↓↓↓

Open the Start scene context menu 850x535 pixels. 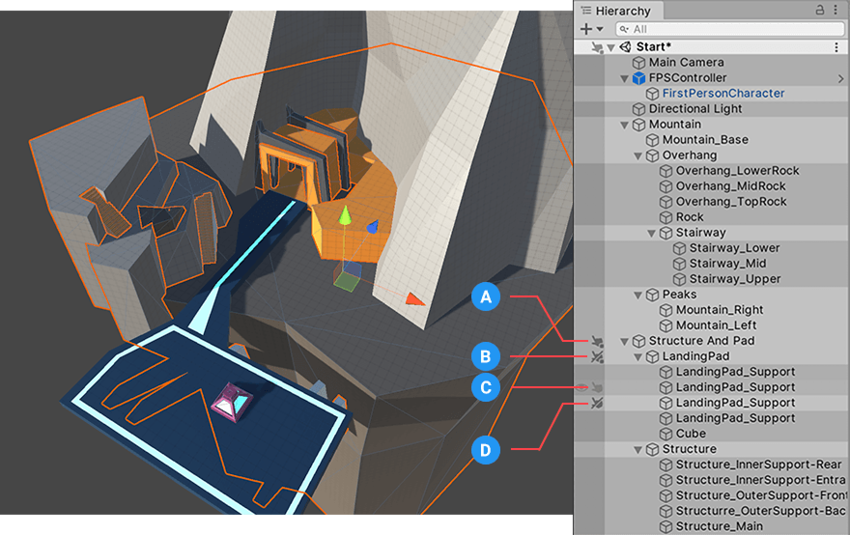coord(836,47)
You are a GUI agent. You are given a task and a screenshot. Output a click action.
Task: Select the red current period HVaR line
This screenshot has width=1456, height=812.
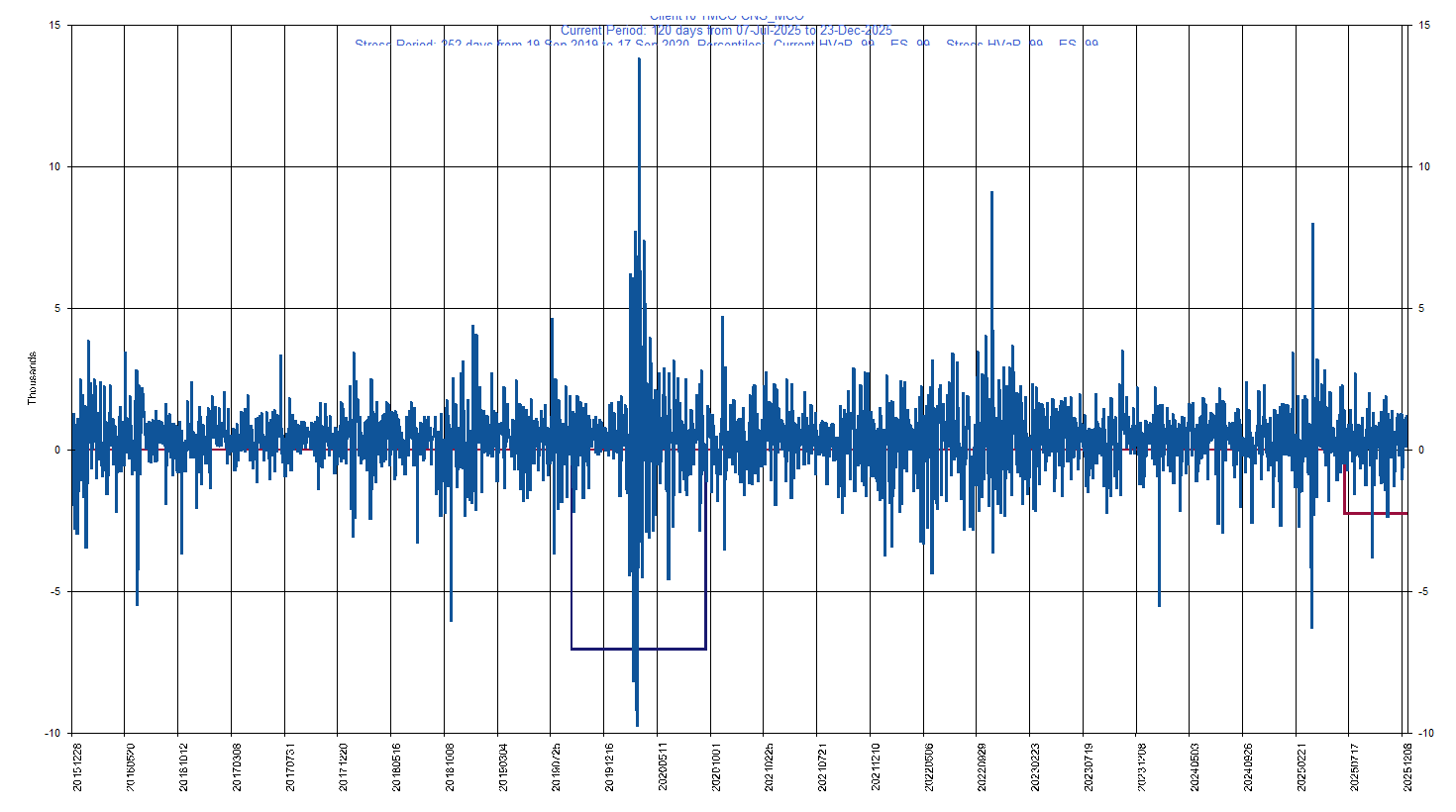tap(1377, 513)
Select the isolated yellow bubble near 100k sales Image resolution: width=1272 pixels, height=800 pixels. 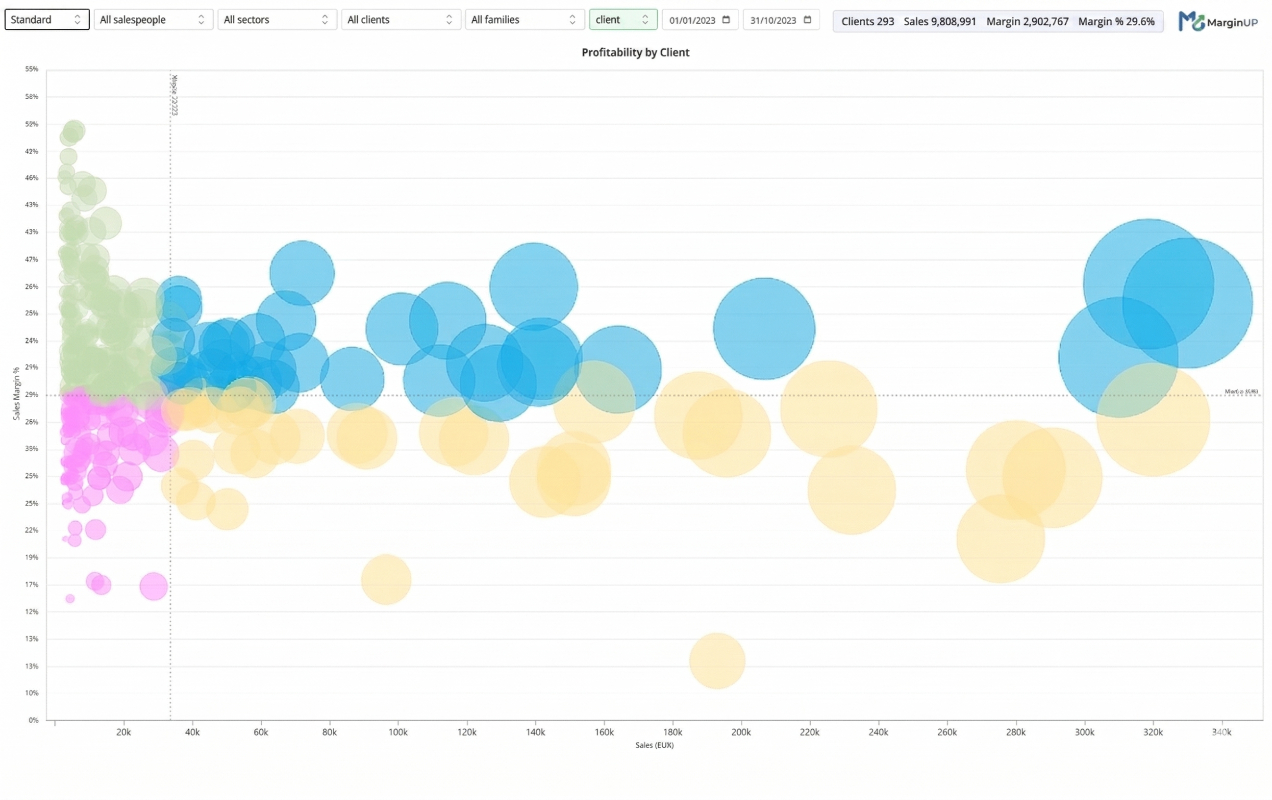tap(386, 580)
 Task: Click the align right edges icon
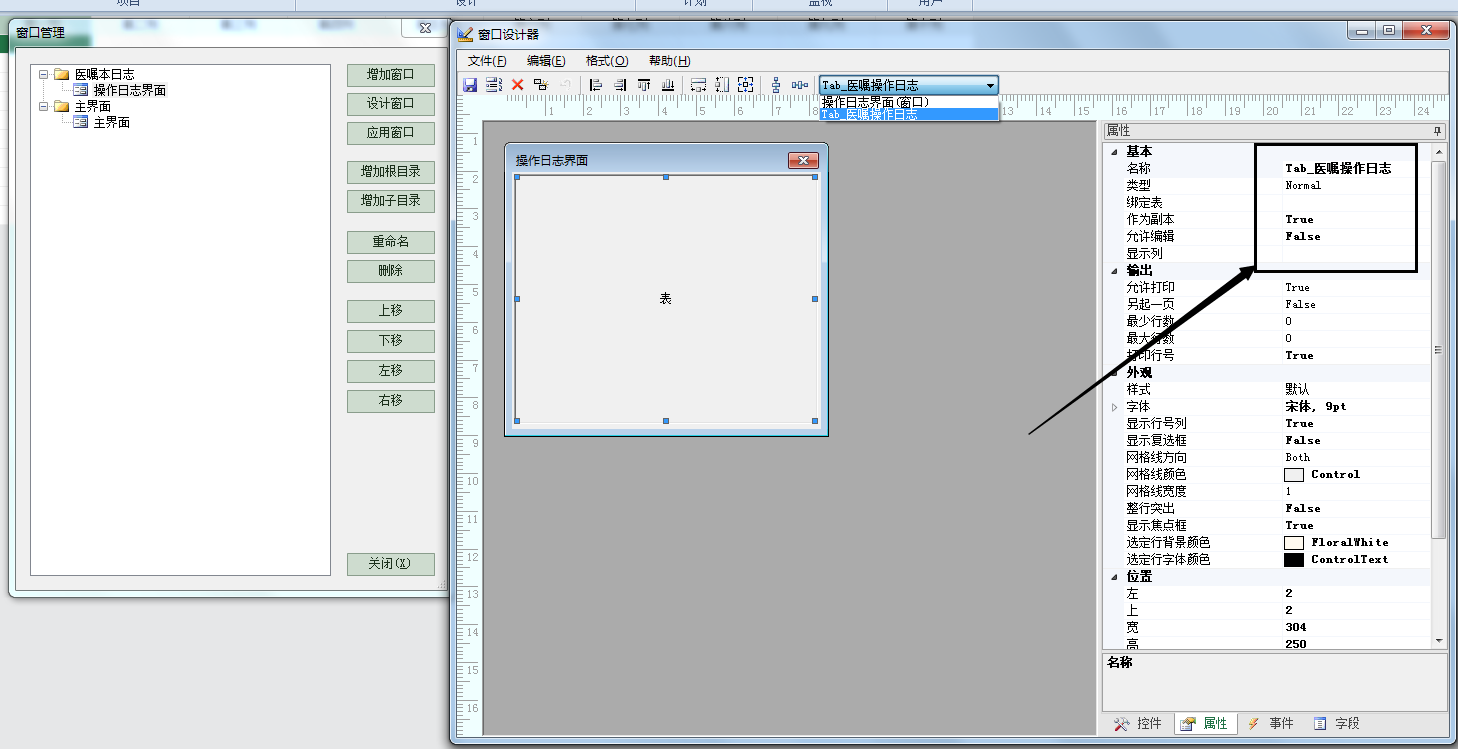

↑↑↑

Task instructions
Output as a JSON list of strings, one string per line with blank lines omitted, the material from the line containing "You are a GUI" through the line containing "tap(1377, 513)". Leave the pictures out of the answer.

Solution
[
  "You are a GUI agent. You are given a task and a screenshot. Output a click action.",
  "Task: Select the red current period HVaR line",
  "This screenshot has width=1456, height=812.",
  "tap(1377, 513)"
]